Sensory Friendly Tag Game

bunch of colorful clothes pegs isolated on white background

By Nadine Briggs and Donna Shea

Recess is a time for children to run around, have fun and socialize. For some kids, recess is more stressful than rejuvenating. It can be a time when they feel unsure as to how to engage. A game of tag is usually prevalent on most school playgrounds and is fairly easy to join. We encourage kids to make the statement, “I’d like to play” rather than asking, “can I play?” when they approach a group of kids and want to be included. Once a child is part of the group, though, the tagging can sometimes get a bit rough. For kids with sensory sensitivity, being “tagged” can feel akin to a physical assault.

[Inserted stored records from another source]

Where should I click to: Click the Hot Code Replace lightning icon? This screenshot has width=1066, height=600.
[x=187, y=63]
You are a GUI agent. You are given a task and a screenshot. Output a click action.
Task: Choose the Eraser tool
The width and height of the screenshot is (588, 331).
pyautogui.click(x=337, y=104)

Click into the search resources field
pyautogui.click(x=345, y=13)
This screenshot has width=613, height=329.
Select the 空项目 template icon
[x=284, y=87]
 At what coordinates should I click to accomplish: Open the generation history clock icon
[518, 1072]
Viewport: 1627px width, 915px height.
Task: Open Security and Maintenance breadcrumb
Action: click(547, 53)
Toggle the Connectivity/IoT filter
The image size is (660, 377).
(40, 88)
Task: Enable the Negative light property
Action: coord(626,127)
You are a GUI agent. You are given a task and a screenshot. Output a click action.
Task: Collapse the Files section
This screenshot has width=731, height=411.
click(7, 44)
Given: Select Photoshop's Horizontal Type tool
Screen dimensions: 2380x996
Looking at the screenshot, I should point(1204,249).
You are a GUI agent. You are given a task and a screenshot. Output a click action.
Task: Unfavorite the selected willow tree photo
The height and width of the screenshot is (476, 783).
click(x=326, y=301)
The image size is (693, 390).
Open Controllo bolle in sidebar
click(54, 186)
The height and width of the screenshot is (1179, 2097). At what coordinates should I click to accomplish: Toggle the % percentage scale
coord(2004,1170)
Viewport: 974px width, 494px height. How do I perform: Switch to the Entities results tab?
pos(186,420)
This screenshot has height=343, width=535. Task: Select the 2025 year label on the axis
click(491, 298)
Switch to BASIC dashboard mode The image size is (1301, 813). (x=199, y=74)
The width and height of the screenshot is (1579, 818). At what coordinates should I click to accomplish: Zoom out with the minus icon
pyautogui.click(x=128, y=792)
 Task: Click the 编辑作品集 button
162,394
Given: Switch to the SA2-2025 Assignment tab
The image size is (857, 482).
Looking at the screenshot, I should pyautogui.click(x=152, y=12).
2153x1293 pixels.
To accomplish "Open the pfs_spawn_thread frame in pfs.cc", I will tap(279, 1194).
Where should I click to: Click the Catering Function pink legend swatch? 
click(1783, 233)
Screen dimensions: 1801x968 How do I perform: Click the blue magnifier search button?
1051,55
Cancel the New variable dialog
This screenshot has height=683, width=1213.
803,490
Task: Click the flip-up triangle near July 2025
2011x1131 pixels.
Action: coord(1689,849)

Overly zealous tag players can turn a game of touch tag into “shove” tag making the already reluctant tag participant even more hesitant to join.

One solution to this issue is to introduce a version of tag known as “Clip Tag” instead of touch tag. This game is a favorite at our social skills centers for several reasons. With Clip Tag, there is no “it” and no touching of each other and the rounds have a clear start and end. Clip Tag is played by taking a spring-loaded clothespin and clipping to the middle of each child’s back. Kids will sometimes try to skew the game by hiding the clip under their hair or armpit so fair play may need to be encouraged. Once everyone has a clip pinned to their shirt, the kids all run around and try to remove each other’s clips. Once a child’s clip is removed, they are out of the game until the next round. The last person with a clip still attached is the winner. When Clip Tag is played by the rules, the children should not need to touch each other since they only need to touch the clip to remove it. If your child would like to introduce this game to their school, he or she might need to get permission to bring the clips to recess. We purchased several packs of these clothespins for $1 each at the local dollar store. The rules for Clip Tag are below. A recess aide or other school staff member might need to review the rules at the start of the game but then playing should no need further adult intervention if everyone is playing fairly.

Rules for Clip Tag:

  1. Ask permission to bring the clothespins to recess.
  2. Give everyone who wants to play a clip and have them clip it to the middle of their back.
  3. Remind everyone that there is no grabbing or tackling to get the clip.
  4. Depending on the space, you might want to delineate where the boundaries are so the play space isn’t too large.
  5. Ready, set, go! Everyone runs around and tries to grab clips off each other.
  6. The last person who has a clip still on is the winner for that round.
  7. If the round goes on too long due to the last two players being locked in a “tie” situation, count down from 10 and if one of the clips is not removed, declare a tie.

Note: We did not invent clip/clothespin tag (it’s been around for a long time) and could not find a source to credit.